Here’s how to modify your office chair so that it supports your posture and, by extension, your entire workstation.
Adjust your seating
If your chair has built-in adjustments, use them to lower or raise your seat so that you’re in this position:
- ⬥ feet flat on the floor
- ⬥ knees level with or slightly below your hips
- ⬥ sitting comfortably against the back of the chair
Use the following modifications if you’re unable to achieve an ideal sitting position:
- ⬥ If you’ve got your chair in its lowest position yet your feet are still dangling, use a footrest to improve your posture. Either make one of your own using a foam roller or a cardboard box, or buy one that’s made specifically for use under a desk.
- ⬥ If you have your chair at its highest setting, but still find that your knees are higher than your thighs, add a seat cushion to help raise your butt by an inch or two and by extension your knees will be lowered.
- ⬥ Can’t sit comfortably against the back of your chair? Find a lumbar support pillow to combat too long of a seat depth and you’ll find it easier to maintain the proper posture at your keyboard.
Besides improving the fit, cushions can improve the comfort of cheap chairs. A good ergonomic seat cushion can not only help you sit up straight, but it can also compensate for an uncomfortable or saggy seat.
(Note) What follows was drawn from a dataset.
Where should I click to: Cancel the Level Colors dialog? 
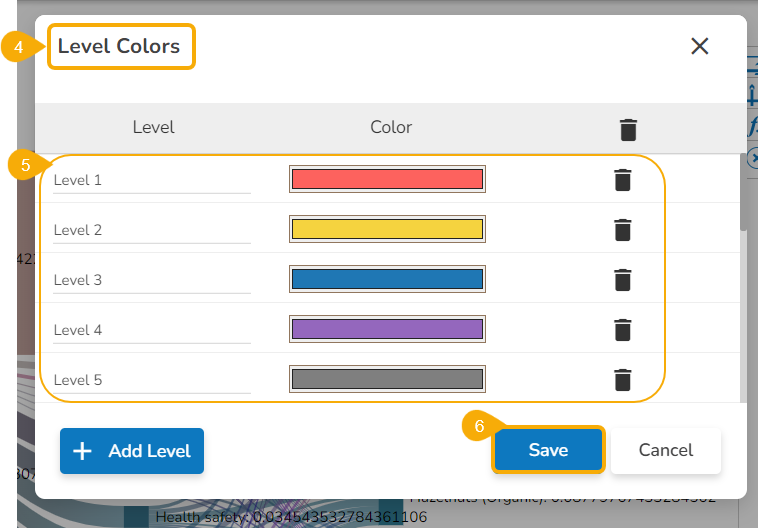(666, 450)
What about your keyboard and desk?
Forearms and wrists are most comfortable parallel to the ground or angled down, as if you were typing with a keyboard on your lap. Most people with fixed-height desks can’t do this when they’re also trying to keep their feet flat on the floor.
- ⬥ To combat a keyboard that’s too high, raise your chair to its maximum and get a footrest. Alternatively, an under-desk keyboard tray can help you avoid straining your arms or shoulders.
- ⬥ If you find yourself hunching over a desk that’s too low, your chair isn’t the problem; find a taller desk.
Check the height of your screen or monitor
Your eye level should be about 2 to 3 inches below the top of your monitor, so you aren’t craning your neck up or down.
If you have to look down to see your screen – which is common if you use a laptop – you can:
- ⬥ use a laptop stand
- ⬥ use an adjustable external monitor
- ⬥ use a monitor arm if your external monitor’s adjustment range doesn’t fit the position you need to see it comfortably
Alternatively, if your monitor is too high, causing you to crane your neck to see your work, try to arrange your applications towards the center of your viewing area where they can be easily seen.
A better-quality office chair may one day be in your future. In the meantime, these tips will help you make the most of what you have.